## What to work on
Every record shown here needs to be repeated exactly.

[Start of section]

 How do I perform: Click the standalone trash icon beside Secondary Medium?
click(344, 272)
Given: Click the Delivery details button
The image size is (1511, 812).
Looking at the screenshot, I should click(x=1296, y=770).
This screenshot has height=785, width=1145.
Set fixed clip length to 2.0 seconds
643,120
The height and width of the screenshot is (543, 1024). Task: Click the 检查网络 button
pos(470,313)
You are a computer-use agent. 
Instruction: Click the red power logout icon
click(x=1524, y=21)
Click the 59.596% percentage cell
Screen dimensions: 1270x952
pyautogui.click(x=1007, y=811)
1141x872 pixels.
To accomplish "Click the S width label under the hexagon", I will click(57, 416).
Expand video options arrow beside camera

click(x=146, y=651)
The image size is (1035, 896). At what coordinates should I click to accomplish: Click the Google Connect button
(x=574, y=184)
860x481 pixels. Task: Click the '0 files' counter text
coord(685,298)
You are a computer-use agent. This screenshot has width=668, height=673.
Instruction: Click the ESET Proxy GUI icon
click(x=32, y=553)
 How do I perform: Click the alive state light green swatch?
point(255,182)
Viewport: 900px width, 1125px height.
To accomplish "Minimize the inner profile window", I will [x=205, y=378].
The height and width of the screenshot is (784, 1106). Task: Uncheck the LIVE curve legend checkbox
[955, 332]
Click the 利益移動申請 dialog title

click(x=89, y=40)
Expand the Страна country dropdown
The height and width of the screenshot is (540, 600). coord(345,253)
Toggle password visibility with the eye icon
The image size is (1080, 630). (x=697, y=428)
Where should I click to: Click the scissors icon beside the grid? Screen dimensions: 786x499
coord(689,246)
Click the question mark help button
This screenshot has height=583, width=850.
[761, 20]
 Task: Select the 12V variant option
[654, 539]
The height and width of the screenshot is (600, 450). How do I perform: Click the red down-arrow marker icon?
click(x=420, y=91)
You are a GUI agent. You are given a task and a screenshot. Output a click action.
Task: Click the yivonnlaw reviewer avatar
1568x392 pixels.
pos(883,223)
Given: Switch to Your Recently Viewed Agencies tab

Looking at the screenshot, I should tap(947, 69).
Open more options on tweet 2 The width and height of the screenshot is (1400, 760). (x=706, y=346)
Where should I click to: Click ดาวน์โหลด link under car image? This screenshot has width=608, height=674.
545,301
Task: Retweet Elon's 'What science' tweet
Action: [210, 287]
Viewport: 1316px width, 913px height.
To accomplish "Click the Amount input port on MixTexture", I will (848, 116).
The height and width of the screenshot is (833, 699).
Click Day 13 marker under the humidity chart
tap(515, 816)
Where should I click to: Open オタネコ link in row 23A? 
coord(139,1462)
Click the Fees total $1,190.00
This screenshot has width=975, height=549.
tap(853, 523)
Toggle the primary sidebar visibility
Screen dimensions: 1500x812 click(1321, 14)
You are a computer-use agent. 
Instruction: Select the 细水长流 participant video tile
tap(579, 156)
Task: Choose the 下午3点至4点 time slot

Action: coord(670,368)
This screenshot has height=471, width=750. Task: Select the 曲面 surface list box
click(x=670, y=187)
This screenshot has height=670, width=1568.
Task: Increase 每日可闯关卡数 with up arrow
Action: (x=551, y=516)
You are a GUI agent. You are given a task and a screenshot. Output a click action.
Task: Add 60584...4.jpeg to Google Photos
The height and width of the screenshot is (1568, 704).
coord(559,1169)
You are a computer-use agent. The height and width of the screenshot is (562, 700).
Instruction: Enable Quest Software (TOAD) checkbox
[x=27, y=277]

[End of section]

## Response area
 How do I perform: Click the standalone trash icon beside Secondary Medium?
click(344, 272)
Given: Click the Delivery details button
The image size is (1511, 812).
Looking at the screenshot, I should click(x=1296, y=770).
This screenshot has height=785, width=1145.
Set fixed clip length to 2.0 seconds
643,120
The height and width of the screenshot is (543, 1024). Task: Click the 检查网络 button
pos(470,313)
You are a computer-use agent. 
Instruction: Click the red power logout icon
click(x=1524, y=21)
Click the 59.596% percentage cell
Screen dimensions: 1270x952
pyautogui.click(x=1007, y=811)
1141x872 pixels.
To accomplish "Click the S width label under the hexagon", I will click(57, 416).
Expand video options arrow beside camera

click(x=146, y=651)
The image size is (1035, 896). At what coordinates should I click to accomplish: Click the Google Connect button
(x=574, y=184)
860x481 pixels. Task: Click the '0 files' counter text
coord(685,298)
You are a computer-use agent. This screenshot has width=668, height=673.
Instruction: Click the ESET Proxy GUI icon
click(x=32, y=553)
 How do I perform: Click the alive state light green swatch?
point(255,182)
Viewport: 900px width, 1125px height.
To accomplish "Minimize the inner profile window", I will [x=205, y=378].
The height and width of the screenshot is (784, 1106). Task: Uncheck the LIVE curve legend checkbox
[955, 332]
Click the 利益移動申請 dialog title

click(x=89, y=40)
Expand the Страна country dropdown
The height and width of the screenshot is (540, 600). coord(345,253)
Toggle password visibility with the eye icon
The image size is (1080, 630). (x=697, y=428)
Where should I click to: Click the scissors icon beside the grid? Screen dimensions: 786x499
coord(689,246)
Click the question mark help button
This screenshot has height=583, width=850.
[761, 20]
 Task: Select the 12V variant option
[654, 539]
The height and width of the screenshot is (600, 450). How do I perform: Click the red down-arrow marker icon?
click(x=420, y=91)
You are a GUI agent. You are given a task and a screenshot. Output a click action.
Task: Click the yivonnlaw reviewer avatar
1568x392 pixels.
pos(883,223)
Given: Switch to Your Recently Viewed Agencies tab

Looking at the screenshot, I should tap(947, 69).
Open more options on tweet 2 The width and height of the screenshot is (1400, 760). (x=706, y=346)
Where should I click to: Click ดาวน์โหลด link under car image? This screenshot has width=608, height=674.
545,301
Task: Retweet Elon's 'What science' tweet
Action: [210, 287]
Viewport: 1316px width, 913px height.
To accomplish "Click the Amount input port on MixTexture", I will (848, 116).
The height and width of the screenshot is (833, 699).
Click Day 13 marker under the humidity chart
tap(515, 816)
Where should I click to: Open オタネコ link in row 23A? 
coord(139,1462)
Click the Fees total $1,190.00
This screenshot has width=975, height=549.
tap(853, 523)
Toggle the primary sidebar visibility
Screen dimensions: 1500x812 click(1321, 14)
You are a computer-use agent. 
Instruction: Select the 细水长流 participant video tile
tap(579, 156)
Task: Choose the 下午3点至4点 time slot

Action: coord(670,368)
This screenshot has height=471, width=750. Task: Select the 曲面 surface list box
click(x=670, y=187)
This screenshot has height=670, width=1568.
Task: Increase 每日可闯关卡数 with up arrow
Action: (x=551, y=516)
You are a GUI agent. You are given a task and a screenshot. Output a click action.
Task: Add 60584...4.jpeg to Google Photos
The height and width of the screenshot is (1568, 704).
coord(559,1169)
You are a computer-use agent. The height and width of the screenshot is (562, 700).
Instruction: Enable Quest Software (TOAD) checkbox
[x=27, y=277]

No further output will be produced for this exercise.